Savvy San Franciscans who love omakase but seek out high quality at a good value may already be familiar with the various neighborhood restaurants of the Mins group, from Tamashisoul in the Marina to Sushi Hon in the Mission. As previously reported, the Mins group is in expansion mode these days, having opened two restaurants during the pandemic with Sushi Hakko in Cow Hollow and Izakaya Hon in SoMa. And now, the team is debuting their biggest concept yet: Sushi Sato opens next Tuesday, November 2, and it’s the first of three new Japanese restaurants in one triple-restaurant combined space wrapping around a corner in the Tenderloin.

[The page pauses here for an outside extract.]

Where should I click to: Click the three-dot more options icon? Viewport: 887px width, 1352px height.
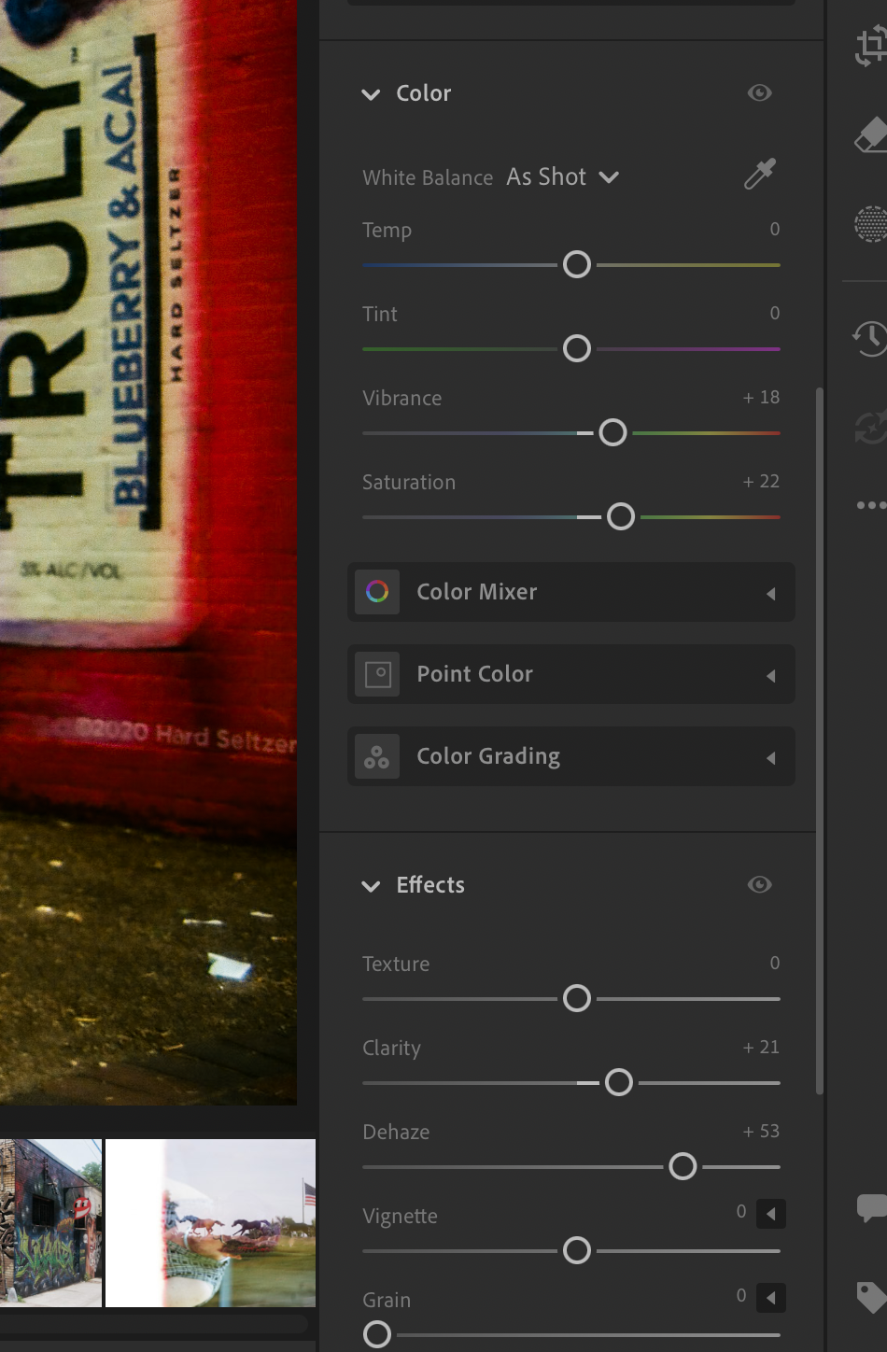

The first of the three restaurants to open, Sushi Sato is debuting with omakase at an accessible price. Executive Chef Alex Kim, coming from Sushi Hon and Sushi Hakko, crafted this new menu at Sushi Sato, as well. He says he has a fish buyer on the ground in Tokyo, who texts him every day at 3 a.m. from Toyosu market to confirm specific selections before shipping overnight. But as at the other Mins restaurants, he combines the best of Japanese and Californian ingredients, with sushi rice grown in the Sacramento Delta, fatty tuna from Baja California, and uni from Santa Barbara.
The Chef’s Tastings run a reasonable $40 to $55 for six to 10 pieces, while the Sato’s Tasting is $80 and rounds it out with starters, sides, and desserts. While the other Mins restaurants focus on prix-fixe, Sushi Sato boasts a full a la carte menu, so you can sip cocktails and snack on toro tartare or fatty tuna and sea urchin piled on crispy rice crackers. Click through for the full menu.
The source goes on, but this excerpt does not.